#### What you have to do
Could you repeat, word for word, the stretch of lines from the very first one through the line containing "Looking at the screenshot, I should (x=171, y=552).", both ends included?
______________________________
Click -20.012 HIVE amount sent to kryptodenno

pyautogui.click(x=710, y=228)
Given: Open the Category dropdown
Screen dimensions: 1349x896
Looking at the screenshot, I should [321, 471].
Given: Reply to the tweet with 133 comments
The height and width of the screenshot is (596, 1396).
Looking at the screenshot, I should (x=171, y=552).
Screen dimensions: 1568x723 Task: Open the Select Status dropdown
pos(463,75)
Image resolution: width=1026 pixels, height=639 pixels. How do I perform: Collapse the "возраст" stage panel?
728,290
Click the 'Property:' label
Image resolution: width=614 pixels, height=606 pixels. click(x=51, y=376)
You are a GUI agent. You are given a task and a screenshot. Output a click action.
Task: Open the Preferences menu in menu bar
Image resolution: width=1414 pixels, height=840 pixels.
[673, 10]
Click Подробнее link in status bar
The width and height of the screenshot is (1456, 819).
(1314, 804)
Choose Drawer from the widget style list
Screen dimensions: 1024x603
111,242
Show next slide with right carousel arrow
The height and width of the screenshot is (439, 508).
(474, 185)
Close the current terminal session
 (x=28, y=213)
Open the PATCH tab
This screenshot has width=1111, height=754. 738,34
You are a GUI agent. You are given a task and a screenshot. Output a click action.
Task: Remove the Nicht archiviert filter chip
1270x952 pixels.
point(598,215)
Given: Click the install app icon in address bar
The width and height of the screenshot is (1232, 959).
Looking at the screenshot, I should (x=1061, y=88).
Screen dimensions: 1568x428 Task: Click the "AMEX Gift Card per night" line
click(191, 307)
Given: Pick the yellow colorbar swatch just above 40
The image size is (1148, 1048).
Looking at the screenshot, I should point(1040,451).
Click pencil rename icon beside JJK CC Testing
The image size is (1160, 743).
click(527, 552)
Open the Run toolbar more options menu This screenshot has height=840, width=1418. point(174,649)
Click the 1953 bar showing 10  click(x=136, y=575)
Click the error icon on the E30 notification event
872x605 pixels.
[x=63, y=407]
______________________________
#### Problem solution
Click -20.012 HIVE amount sent to kryptodenno

pyautogui.click(x=710, y=228)
Given: Open the Category dropdown
Screen dimensions: 1349x896
Looking at the screenshot, I should [321, 471].
Given: Reply to the tweet with 133 comments
The height and width of the screenshot is (596, 1396).
Looking at the screenshot, I should (x=171, y=552).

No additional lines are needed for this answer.